Task to complete:
Each entry needs to be repeated exactly, with nothing added or removed.

Data records:
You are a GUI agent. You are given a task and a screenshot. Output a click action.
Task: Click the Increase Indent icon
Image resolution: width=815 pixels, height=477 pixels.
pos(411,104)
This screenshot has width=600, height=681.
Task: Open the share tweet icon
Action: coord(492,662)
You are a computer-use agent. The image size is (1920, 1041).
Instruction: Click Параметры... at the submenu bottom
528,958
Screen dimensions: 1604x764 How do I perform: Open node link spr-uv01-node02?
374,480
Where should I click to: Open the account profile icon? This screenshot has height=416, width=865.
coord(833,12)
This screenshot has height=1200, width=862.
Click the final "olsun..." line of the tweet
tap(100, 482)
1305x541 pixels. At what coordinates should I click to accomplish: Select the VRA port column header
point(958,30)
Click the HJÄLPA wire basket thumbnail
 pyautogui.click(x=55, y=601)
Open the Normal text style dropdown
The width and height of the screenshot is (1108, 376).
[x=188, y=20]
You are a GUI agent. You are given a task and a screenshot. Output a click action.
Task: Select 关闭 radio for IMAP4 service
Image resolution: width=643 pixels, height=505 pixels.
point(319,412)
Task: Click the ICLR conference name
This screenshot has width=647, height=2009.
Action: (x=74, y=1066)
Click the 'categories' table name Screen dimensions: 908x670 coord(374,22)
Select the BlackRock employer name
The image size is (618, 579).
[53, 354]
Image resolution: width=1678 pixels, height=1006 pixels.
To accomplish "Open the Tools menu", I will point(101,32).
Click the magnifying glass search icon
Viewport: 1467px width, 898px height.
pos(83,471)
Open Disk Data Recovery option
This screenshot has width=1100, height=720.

Solution to this task:
You are a GUI agent. You are given a task and a screenshot. Output a click action.
Task: Click the Increase Indent icon
Image resolution: width=815 pixels, height=477 pixels.
pos(411,104)
This screenshot has width=600, height=681.
Task: Open the share tweet icon
Action: coord(492,662)
You are a computer-use agent. The image size is (1920, 1041).
Instruction: Click Параметры... at the submenu bottom
528,958
Screen dimensions: 1604x764 How do I perform: Open node link spr-uv01-node02?
374,480
Where should I click to: Open the account profile icon? This screenshot has height=416, width=865.
coord(833,12)
This screenshot has height=1200, width=862.
Click the final "olsun..." line of the tweet
tap(100, 482)
1305x541 pixels. At what coordinates should I click to accomplish: Select the VRA port column header
point(958,30)
Click the HJÄLPA wire basket thumbnail
 pyautogui.click(x=55, y=601)
Open the Normal text style dropdown
The width and height of the screenshot is (1108, 376).
[x=188, y=20]
You are a GUI agent. You are given a task and a screenshot. Output a click action.
Task: Select 关闭 radio for IMAP4 service
Image resolution: width=643 pixels, height=505 pixels.
point(319,412)
Task: Click the ICLR conference name
This screenshot has width=647, height=2009.
Action: (x=74, y=1066)
Click the 'categories' table name Screen dimensions: 908x670 coord(374,22)
Select the BlackRock employer name
The image size is (618, 579).
[53, 354]
Image resolution: width=1678 pixels, height=1006 pixels.
To accomplish "Open the Tools menu", I will point(101,32).
Click the magnifying glass search icon
Viewport: 1467px width, 898px height.
pos(83,471)
Open Disk Data Recovery option
This screenshot has width=1100, height=720.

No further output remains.